The lifelong resident of Maple Ridge asserts 2022 is the most important local election he has seen.
“We’re on the cusp of a transformative era for Maple Ridge,” he said.
The voter turnout in the last election was just 34 per cent, he noted, and that’s too small a number, according to Independent Maple Ridge (IMR). Even though there were 60,000 names on the voters list in 2018, just 6,000 votes would get someone elected to council, Markillie pointed out.
He wants to see residents more engaged than that, as the city grapples with important issues. The main ones he sees are:
• Addiction and homelessness
• Demands for infrastructure
• The local economy
• Green initiatives
• The style of local politics
Although he heads an elector organization, Markillie said slates are not productive in local government, and his group will support councillors working independently.
“We want to amplify independent voices in the community,” he said.

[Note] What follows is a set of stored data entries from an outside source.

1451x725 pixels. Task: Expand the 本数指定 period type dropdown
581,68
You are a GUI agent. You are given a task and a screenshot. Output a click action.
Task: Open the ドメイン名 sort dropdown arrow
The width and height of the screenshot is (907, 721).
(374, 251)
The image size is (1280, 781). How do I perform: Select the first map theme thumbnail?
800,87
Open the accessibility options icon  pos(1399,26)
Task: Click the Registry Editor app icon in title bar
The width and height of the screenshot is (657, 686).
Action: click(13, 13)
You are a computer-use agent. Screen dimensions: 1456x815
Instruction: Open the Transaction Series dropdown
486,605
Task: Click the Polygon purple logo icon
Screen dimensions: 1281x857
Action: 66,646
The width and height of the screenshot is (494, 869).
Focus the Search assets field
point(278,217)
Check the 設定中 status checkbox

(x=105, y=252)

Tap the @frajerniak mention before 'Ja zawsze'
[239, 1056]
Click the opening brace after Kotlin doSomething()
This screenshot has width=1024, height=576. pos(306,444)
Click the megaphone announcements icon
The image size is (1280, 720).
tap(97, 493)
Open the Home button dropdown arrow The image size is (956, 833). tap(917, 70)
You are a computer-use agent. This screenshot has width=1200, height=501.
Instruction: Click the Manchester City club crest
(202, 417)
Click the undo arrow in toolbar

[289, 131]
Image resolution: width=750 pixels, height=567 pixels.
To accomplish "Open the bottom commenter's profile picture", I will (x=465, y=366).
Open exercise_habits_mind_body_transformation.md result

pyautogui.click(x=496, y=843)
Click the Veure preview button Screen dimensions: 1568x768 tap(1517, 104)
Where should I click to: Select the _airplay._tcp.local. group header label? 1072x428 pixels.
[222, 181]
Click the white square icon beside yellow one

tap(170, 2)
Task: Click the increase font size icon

He said slates can help candidates get elected, to the detriment of independents, and he sees the block voting they promote as a negative. He said the group mentality or ‘hive-mind’ of a slate steers them into agreeing to vote for each other, campaign for each other, agree not to compete for the same roles and ultimately exclude and oppose others contesting them.
“That kind of group will drown out the independent voices in the community,” he said. “The current council is not functioning well.”
Markillie has a two-month-old baby at home, so it is a busy time that precludes him running for council. In any case, he sees people he can get behind.
“If there weren’t good candidates running, I would consider it,” he said.
He noted their group will be making announcements about which council candidates they endorse in the near future.
”We envision a bright future where the city council puts the citizens first and makes Maple Ridge a freer and more prosperous community for all,” he said.
Independent Maple Ridge will soon announce community events.